[[ Excerpted text, beginning ]]

Global temperatures have changed naturally in the past, as we have seen. We are currently approaching the end of one of the warming periods that started around 20 000 years ago, during which global temperatures have risen by about 8°C. The greenhouse effect adds to global warming at a time when temperatures are already higher than they have been for 400 000 years. Buried pollen provides evidence that North American forest boundaries have migrated north at rates of 100–500 m year −1since the last ice age. However, this rate of advance has not been fast enough to keep pace with postglacial warming. The rate of warming forecast to result from the greenhouse effect is 50–100 times faster than postglacial warming. Thus, of all the types of environmental pollution caused by human activities, none may have such profound effects as global warming. We must expect latitudinal and altitudinal changes to species’ distributions and widespread extinctions as floras and faunas fail to track and keep up with the rate of change in global temperatures. What is more, large tracts of land over which vegetation might advance and retreat have been fragmented in the process of civilisation, putting major barriers in the way of vegetational advance. It will be very surprising if many species do not get lost on the journey.

The ecological implications of greenhouse gas emissions are profound indeed for the spread of pest species, for future conservation and restoration management, and for the production of wild fisheries, agriculture and aquaculture. These topics will crop up throughout the book, but especially in its final chapter.

[[ Excerpted text, end ]]
[[ Data below, beginning ]]

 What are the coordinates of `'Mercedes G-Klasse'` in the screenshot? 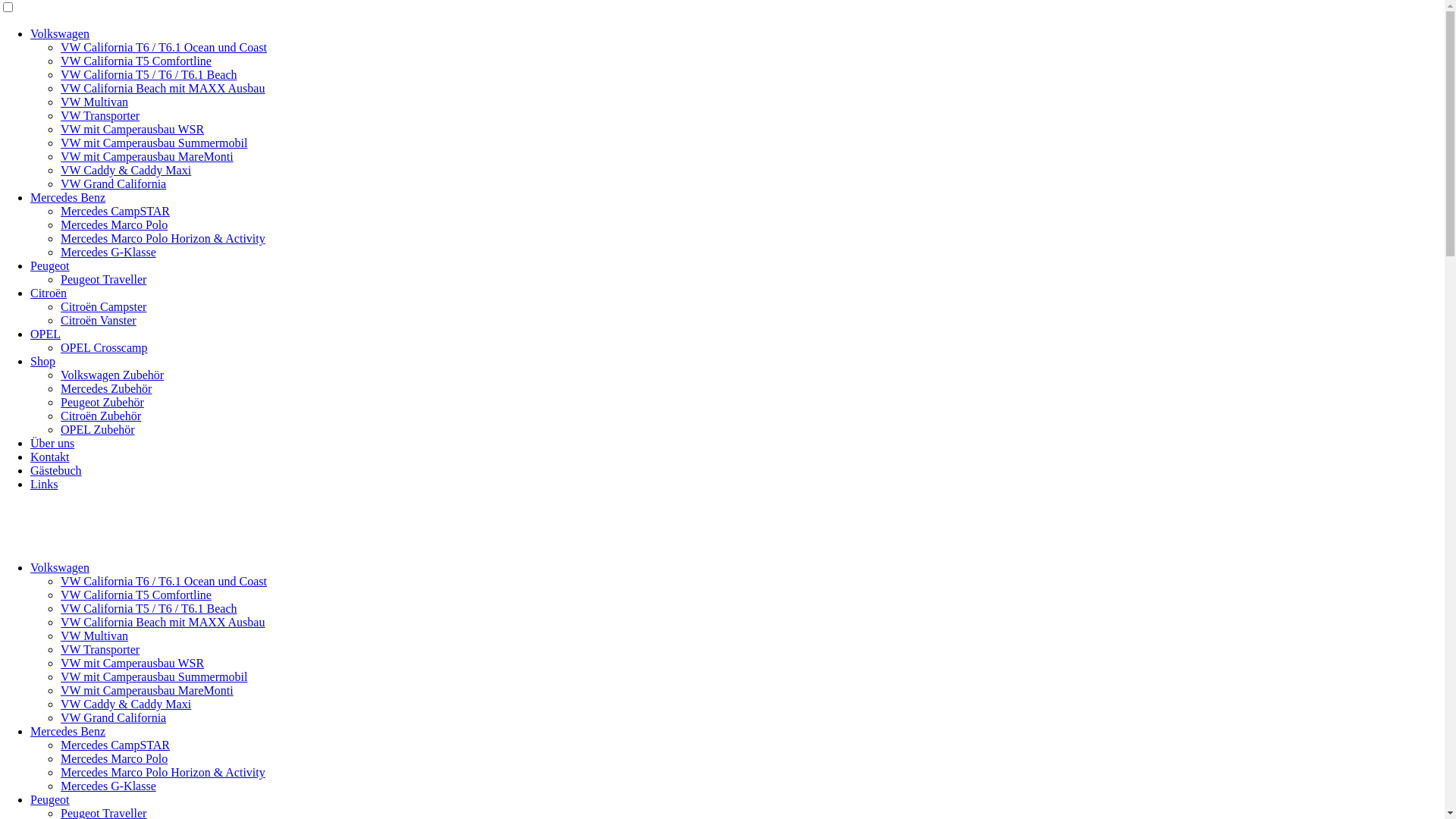 It's located at (61, 785). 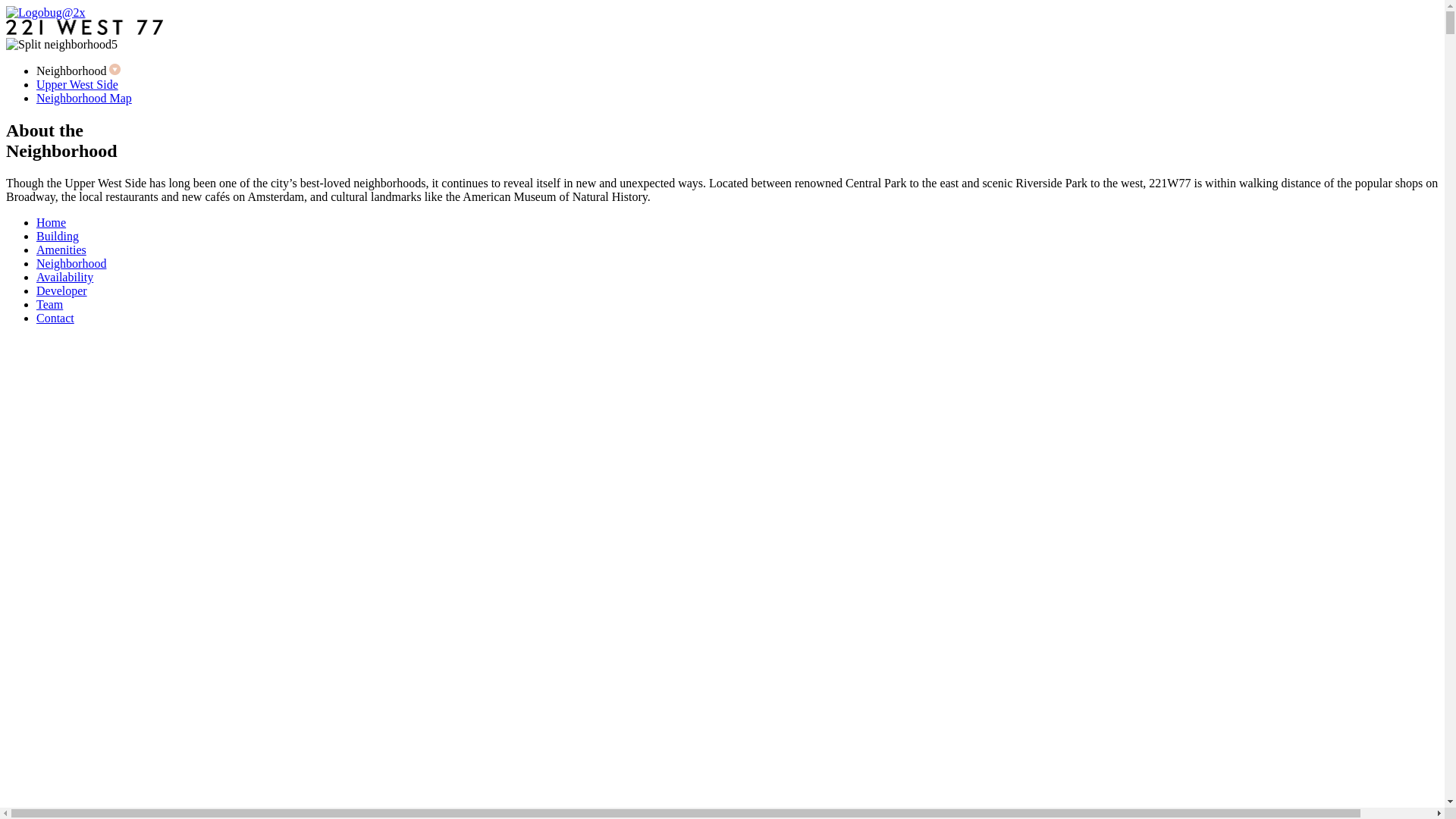 What do you see at coordinates (36, 317) in the screenshot?
I see `'Contact'` at bounding box center [36, 317].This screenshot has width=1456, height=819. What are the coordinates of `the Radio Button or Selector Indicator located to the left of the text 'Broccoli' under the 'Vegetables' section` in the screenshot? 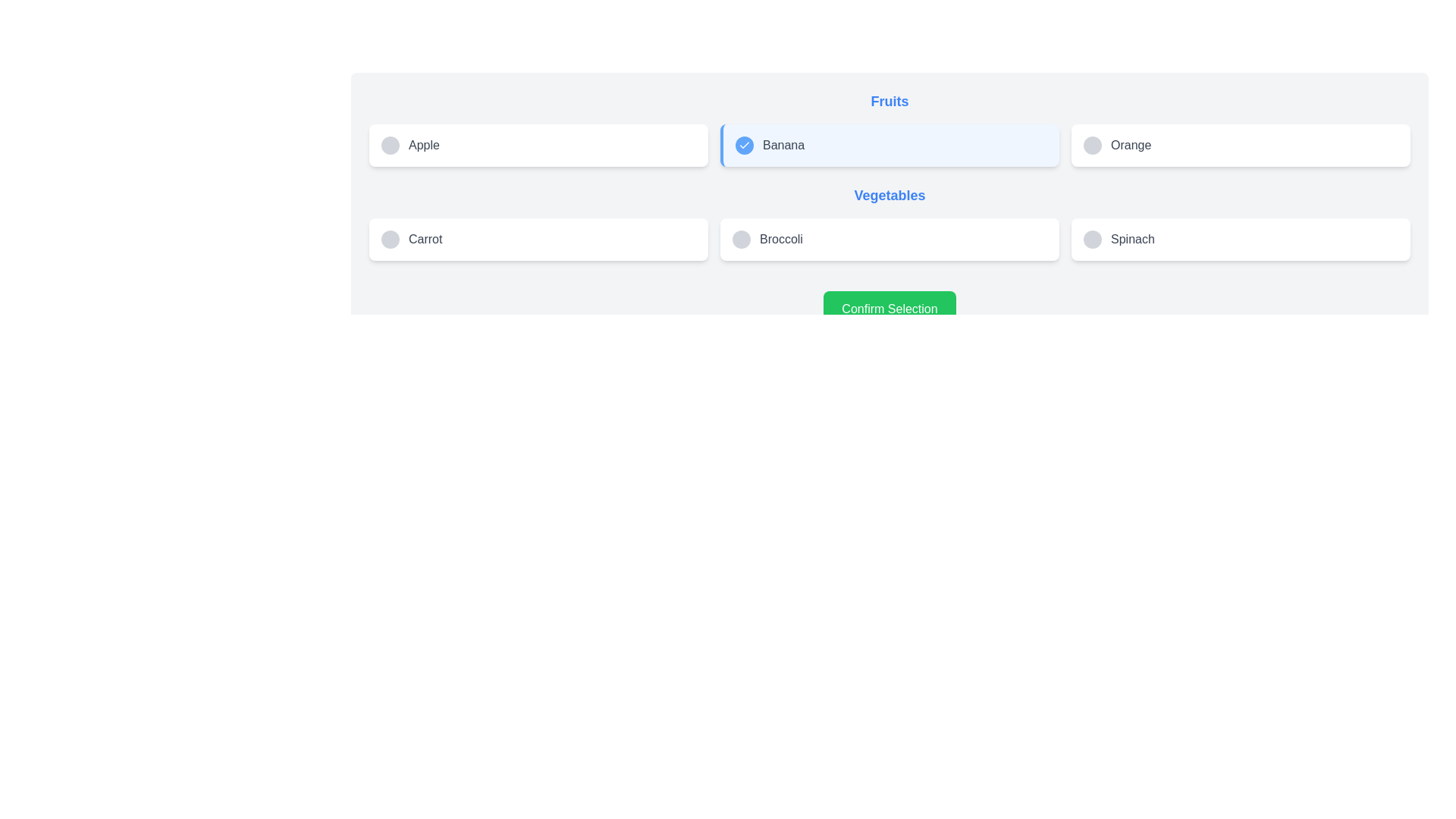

[[ Data below, end ]]

Update the global warming text from "The ecological implications" and going on through "its final chapter.", putting "invasive species" in place of "pest species".

The ecological implications of greenhouse gas emissions are profound indeed for the spread of invasive species, for future conservation and restoration management, and for the production of wild fisheries, agriculture and aquaculture. These topics will crop up throughout the book, but especially in its final chapter.